[Problem statement]:
Return each line of the records holding the string "will".

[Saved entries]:

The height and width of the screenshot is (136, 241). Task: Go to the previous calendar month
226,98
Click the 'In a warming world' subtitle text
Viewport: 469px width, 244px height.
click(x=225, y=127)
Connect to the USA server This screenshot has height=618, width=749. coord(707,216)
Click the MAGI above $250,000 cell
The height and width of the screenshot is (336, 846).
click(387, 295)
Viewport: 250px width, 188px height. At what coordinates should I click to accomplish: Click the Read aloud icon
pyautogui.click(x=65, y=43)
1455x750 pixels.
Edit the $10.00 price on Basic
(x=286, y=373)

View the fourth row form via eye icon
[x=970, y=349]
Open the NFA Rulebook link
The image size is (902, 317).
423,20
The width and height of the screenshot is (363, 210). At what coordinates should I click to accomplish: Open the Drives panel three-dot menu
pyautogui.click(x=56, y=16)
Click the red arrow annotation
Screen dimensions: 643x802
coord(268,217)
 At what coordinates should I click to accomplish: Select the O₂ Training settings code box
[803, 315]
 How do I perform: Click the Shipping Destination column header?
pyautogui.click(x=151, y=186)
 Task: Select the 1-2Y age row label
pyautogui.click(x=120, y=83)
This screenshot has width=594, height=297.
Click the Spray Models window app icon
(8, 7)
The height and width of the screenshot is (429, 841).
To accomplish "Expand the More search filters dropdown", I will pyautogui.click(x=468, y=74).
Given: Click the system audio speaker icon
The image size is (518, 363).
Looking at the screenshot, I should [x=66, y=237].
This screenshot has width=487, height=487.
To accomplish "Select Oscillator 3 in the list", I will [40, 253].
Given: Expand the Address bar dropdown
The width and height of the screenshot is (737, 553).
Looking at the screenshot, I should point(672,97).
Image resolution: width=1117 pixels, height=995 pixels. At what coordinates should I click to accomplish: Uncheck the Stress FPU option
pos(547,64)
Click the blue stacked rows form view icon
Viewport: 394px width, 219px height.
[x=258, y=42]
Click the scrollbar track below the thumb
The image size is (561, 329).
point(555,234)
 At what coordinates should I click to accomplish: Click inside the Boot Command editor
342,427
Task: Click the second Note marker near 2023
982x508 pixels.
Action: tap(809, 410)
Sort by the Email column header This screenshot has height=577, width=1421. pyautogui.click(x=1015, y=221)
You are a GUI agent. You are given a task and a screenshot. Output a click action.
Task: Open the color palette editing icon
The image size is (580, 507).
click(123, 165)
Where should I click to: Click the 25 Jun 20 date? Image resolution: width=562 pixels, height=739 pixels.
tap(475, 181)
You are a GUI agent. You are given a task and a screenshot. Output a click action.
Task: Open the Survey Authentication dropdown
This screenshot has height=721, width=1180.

[Task output]:
To accomplish "Expand the More search filters dropdown", I will pyautogui.click(x=468, y=74).
To accomplish "Select Oscillator 3 in the list", I will [40, 253].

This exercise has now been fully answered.